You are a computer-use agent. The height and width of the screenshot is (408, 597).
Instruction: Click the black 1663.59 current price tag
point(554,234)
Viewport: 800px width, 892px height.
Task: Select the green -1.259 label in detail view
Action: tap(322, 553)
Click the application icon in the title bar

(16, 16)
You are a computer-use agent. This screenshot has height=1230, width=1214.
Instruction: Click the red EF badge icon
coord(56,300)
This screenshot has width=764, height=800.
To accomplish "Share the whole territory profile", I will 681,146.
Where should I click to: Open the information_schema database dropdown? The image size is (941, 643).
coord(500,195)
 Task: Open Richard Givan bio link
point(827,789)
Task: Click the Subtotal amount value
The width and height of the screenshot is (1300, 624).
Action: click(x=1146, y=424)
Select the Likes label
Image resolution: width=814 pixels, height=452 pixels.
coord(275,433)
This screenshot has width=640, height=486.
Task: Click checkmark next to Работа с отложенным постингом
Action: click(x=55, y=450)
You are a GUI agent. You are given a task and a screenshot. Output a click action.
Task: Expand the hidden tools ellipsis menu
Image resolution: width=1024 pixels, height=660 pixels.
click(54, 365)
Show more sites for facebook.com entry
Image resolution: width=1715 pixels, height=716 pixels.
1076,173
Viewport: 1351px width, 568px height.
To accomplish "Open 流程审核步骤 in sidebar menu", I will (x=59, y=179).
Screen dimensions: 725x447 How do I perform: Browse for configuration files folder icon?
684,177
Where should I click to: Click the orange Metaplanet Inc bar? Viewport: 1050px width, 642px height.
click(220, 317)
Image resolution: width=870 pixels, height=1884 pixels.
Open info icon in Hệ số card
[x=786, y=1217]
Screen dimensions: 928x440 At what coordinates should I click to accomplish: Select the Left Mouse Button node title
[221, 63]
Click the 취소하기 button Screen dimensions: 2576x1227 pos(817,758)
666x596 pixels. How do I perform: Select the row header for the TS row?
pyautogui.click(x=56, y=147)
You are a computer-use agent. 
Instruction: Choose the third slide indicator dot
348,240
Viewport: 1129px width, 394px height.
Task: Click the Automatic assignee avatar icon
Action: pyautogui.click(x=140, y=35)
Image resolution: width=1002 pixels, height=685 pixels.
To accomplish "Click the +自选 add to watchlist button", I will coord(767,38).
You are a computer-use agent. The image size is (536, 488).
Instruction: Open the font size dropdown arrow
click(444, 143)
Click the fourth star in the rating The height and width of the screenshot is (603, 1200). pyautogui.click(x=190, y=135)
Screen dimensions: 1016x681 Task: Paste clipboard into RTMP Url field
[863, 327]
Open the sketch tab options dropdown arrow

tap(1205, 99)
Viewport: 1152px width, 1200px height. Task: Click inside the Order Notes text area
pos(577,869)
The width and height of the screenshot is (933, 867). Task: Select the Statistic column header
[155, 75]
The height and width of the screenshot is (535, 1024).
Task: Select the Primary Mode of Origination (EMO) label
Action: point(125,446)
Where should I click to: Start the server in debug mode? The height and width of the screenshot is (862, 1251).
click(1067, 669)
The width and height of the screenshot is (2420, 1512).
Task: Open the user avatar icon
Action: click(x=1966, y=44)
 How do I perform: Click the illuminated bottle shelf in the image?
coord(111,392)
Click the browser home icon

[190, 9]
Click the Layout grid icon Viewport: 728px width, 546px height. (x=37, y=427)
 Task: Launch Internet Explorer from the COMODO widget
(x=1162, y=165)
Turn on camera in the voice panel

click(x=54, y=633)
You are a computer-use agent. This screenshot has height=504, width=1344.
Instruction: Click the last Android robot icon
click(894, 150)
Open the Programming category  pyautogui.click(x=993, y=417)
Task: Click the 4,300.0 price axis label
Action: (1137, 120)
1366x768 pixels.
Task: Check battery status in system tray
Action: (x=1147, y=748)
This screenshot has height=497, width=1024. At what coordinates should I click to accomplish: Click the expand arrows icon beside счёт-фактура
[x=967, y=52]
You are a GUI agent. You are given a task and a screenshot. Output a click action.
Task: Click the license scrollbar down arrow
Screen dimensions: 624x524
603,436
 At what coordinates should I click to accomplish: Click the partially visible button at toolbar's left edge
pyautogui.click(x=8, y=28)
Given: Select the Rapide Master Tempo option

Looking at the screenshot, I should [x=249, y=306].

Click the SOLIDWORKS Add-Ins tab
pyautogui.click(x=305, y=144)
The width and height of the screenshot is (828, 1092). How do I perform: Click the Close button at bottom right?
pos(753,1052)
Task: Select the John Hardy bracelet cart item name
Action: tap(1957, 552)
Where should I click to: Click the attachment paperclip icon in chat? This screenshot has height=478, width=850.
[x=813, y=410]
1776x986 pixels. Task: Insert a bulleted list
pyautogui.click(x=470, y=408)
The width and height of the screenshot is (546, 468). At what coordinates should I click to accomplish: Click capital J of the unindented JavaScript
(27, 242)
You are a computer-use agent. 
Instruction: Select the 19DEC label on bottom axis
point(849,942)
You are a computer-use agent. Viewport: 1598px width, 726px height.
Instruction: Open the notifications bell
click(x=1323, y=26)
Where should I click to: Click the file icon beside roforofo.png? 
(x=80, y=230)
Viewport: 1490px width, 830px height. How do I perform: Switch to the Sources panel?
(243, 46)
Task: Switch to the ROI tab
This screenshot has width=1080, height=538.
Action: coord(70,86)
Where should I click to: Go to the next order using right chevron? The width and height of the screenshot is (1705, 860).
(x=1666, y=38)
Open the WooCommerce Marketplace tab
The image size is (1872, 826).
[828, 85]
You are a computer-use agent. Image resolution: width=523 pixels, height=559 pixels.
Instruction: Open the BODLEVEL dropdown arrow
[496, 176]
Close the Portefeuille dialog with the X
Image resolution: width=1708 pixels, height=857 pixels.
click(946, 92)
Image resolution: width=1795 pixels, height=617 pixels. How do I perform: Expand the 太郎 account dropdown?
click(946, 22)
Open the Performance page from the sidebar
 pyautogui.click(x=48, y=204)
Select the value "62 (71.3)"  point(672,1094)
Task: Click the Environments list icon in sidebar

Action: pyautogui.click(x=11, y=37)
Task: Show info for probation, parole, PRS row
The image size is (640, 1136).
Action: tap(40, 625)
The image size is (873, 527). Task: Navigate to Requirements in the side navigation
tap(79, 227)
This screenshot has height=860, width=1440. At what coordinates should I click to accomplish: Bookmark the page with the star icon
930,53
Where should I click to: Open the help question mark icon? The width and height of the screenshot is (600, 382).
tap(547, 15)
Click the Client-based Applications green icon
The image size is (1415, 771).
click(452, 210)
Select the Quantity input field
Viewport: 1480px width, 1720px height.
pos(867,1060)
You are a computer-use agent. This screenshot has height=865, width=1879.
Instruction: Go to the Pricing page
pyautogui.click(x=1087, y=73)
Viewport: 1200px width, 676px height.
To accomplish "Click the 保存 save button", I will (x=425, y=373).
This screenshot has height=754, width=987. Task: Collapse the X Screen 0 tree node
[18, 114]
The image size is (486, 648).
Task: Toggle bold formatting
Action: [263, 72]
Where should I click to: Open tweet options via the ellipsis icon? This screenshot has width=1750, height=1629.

==========

▶ _WHAT YOU NEED TO DO_: All of the entries should be output exactly as they appear above.

▶ _EXERCISE ANSWER_:
You are a computer-use agent. The height and width of the screenshot is (408, 597).
Instruction: Click the black 1663.59 current price tag
point(554,234)
Viewport: 800px width, 892px height.
Task: Select the green -1.259 label in detail view
Action: tap(322, 553)
Click the application icon in the title bar

(16, 16)
You are a computer-use agent. This screenshot has height=1230, width=1214.
Instruction: Click the red EF badge icon
coord(56,300)
This screenshot has width=764, height=800.
To accomplish "Share the whole territory profile", I will 681,146.
Where should I click to: Open the information_schema database dropdown? The image size is (941, 643).
coord(500,195)
 Task: Open Richard Givan bio link
point(827,789)
Task: Click the Subtotal amount value
The width and height of the screenshot is (1300, 624).
Action: click(x=1146, y=424)
Select the Likes label
Image resolution: width=814 pixels, height=452 pixels.
coord(275,433)
This screenshot has width=640, height=486.
Task: Click checkmark next to Работа с отложенным постингом
Action: click(x=55, y=450)
You are a GUI agent. You are given a task and a screenshot. Output a click action.
Task: Expand the hidden tools ellipsis menu
Image resolution: width=1024 pixels, height=660 pixels.
click(54, 365)
Show more sites for facebook.com entry
Image resolution: width=1715 pixels, height=716 pixels.
1076,173
Viewport: 1351px width, 568px height.
To accomplish "Open 流程审核步骤 in sidebar menu", I will (x=59, y=179).
Screen dimensions: 725x447 How do I perform: Browse for configuration files folder icon?
684,177
Where should I click to: Click the orange Metaplanet Inc bar? Viewport: 1050px width, 642px height.
click(220, 317)
Image resolution: width=870 pixels, height=1884 pixels.
Open info icon in Hệ số card
[x=786, y=1217]
Screen dimensions: 928x440 At what coordinates should I click to accomplish: Select the Left Mouse Button node title
[221, 63]
Click the 취소하기 button Screen dimensions: 2576x1227 pos(817,758)
666x596 pixels. How do I perform: Select the row header for the TS row?
pyautogui.click(x=56, y=147)
You are a computer-use agent. 
Instruction: Choose the third slide indicator dot
348,240
Viewport: 1129px width, 394px height.
Task: Click the Automatic assignee avatar icon
Action: pyautogui.click(x=140, y=35)
Image resolution: width=1002 pixels, height=685 pixels.
To accomplish "Click the +自选 add to watchlist button", I will coord(767,38).
You are a computer-use agent. The image size is (536, 488).
Instruction: Open the font size dropdown arrow
click(444, 143)
Click the fourth star in the rating The height and width of the screenshot is (603, 1200). pyautogui.click(x=190, y=135)
Screen dimensions: 1016x681 Task: Paste clipboard into RTMP Url field
[863, 327]
Open the sketch tab options dropdown arrow

tap(1205, 99)
Viewport: 1152px width, 1200px height. Task: Click inside the Order Notes text area
pos(577,869)
The width and height of the screenshot is (933, 867). Task: Select the Statistic column header
[155, 75]
The height and width of the screenshot is (535, 1024).
Task: Select the Primary Mode of Origination (EMO) label
Action: point(125,446)
Where should I click to: Start the server in debug mode? The height and width of the screenshot is (862, 1251).
click(1067, 669)
The width and height of the screenshot is (2420, 1512).
Task: Open the user avatar icon
Action: click(x=1966, y=44)
 How do I perform: Click the illuminated bottle shelf in the image?
coord(111,392)
Click the browser home icon

[190, 9]
Click the Layout grid icon Viewport: 728px width, 546px height. (x=37, y=427)
 Task: Launch Internet Explorer from the COMODO widget
(x=1162, y=165)
Turn on camera in the voice panel

click(x=54, y=633)
You are a computer-use agent. This screenshot has height=504, width=1344.
Instruction: Click the last Android robot icon
click(894, 150)
Open the Programming category  pyautogui.click(x=993, y=417)
Task: Click the 4,300.0 price axis label
Action: (1137, 120)
1366x768 pixels.
Task: Check battery status in system tray
Action: (x=1147, y=748)
This screenshot has height=497, width=1024. At what coordinates should I click to accomplish: Click the expand arrows icon beside счёт-фактура
[x=967, y=52]
You are a GUI agent. You are given a task and a screenshot. Output a click action.
Task: Click the license scrollbar down arrow
Screen dimensions: 624x524
603,436
 At what coordinates should I click to accomplish: Click the partially visible button at toolbar's left edge
pyautogui.click(x=8, y=28)
Given: Select the Rapide Master Tempo option

Looking at the screenshot, I should [x=249, y=306].

Click the SOLIDWORKS Add-Ins tab
pyautogui.click(x=305, y=144)
The width and height of the screenshot is (828, 1092). How do I perform: Click the Close button at bottom right?
pos(753,1052)
Task: Select the John Hardy bracelet cart item name
Action: tap(1957, 552)
Where should I click to: Click the attachment paperclip icon in chat? This screenshot has height=478, width=850.
[x=813, y=410]
1776x986 pixels. Task: Insert a bulleted list
pyautogui.click(x=470, y=408)
The width and height of the screenshot is (546, 468). At what coordinates should I click to accomplish: Click capital J of the unindented JavaScript
(27, 242)
You are a computer-use agent. 
Instruction: Select the 19DEC label on bottom axis
point(849,942)
You are a computer-use agent. Viewport: 1598px width, 726px height.
Instruction: Open the notifications bell
click(x=1323, y=26)
Where should I click to: Click the file icon beside roforofo.png? 
(x=80, y=230)
Viewport: 1490px width, 830px height. How do I perform: Switch to the Sources panel?
(243, 46)
Task: Switch to the ROI tab
This screenshot has width=1080, height=538.
Action: coord(70,86)
Where should I click to: Go to the next order using right chevron? The width and height of the screenshot is (1705, 860).
(x=1666, y=38)
Open the WooCommerce Marketplace tab
The image size is (1872, 826).
[828, 85]
You are a computer-use agent. Image resolution: width=523 pixels, height=559 pixels.
Instruction: Open the BODLEVEL dropdown arrow
[496, 176]
Close the Portefeuille dialog with the X
Image resolution: width=1708 pixels, height=857 pixels.
click(946, 92)
Image resolution: width=1795 pixels, height=617 pixels. How do I perform: Expand the 太郎 account dropdown?
click(946, 22)
Open the Performance page from the sidebar
 pyautogui.click(x=48, y=204)
Select the value "62 (71.3)"  point(672,1094)
Task: Click the Environments list icon in sidebar

Action: pyautogui.click(x=11, y=37)
Task: Show info for probation, parole, PRS row
The image size is (640, 1136).
Action: tap(40, 625)
The image size is (873, 527). Task: Navigate to Requirements in the side navigation
tap(79, 227)
This screenshot has height=860, width=1440. At what coordinates should I click to accomplish: Bookmark the page with the star icon
930,53
Where should I click to: Open the help question mark icon? The width and height of the screenshot is (600, 382).
tap(547, 15)
Click the Client-based Applications green icon
The image size is (1415, 771).
click(452, 210)
Select the Quantity input field
Viewport: 1480px width, 1720px height.
pos(867,1060)
You are a computer-use agent. This screenshot has height=865, width=1879.
Instruction: Go to the Pricing page
pyautogui.click(x=1087, y=73)
Viewport: 1200px width, 676px height.
To accomplish "Click the 保存 save button", I will (x=425, y=373).
This screenshot has height=754, width=987. Task: Collapse the X Screen 0 tree node
[18, 114]
The image size is (486, 648).
Task: Toggle bold formatting
Action: [263, 72]
Where should I click to: Open tweet options via the ellipsis icon? This screenshot has width=1750, height=1629.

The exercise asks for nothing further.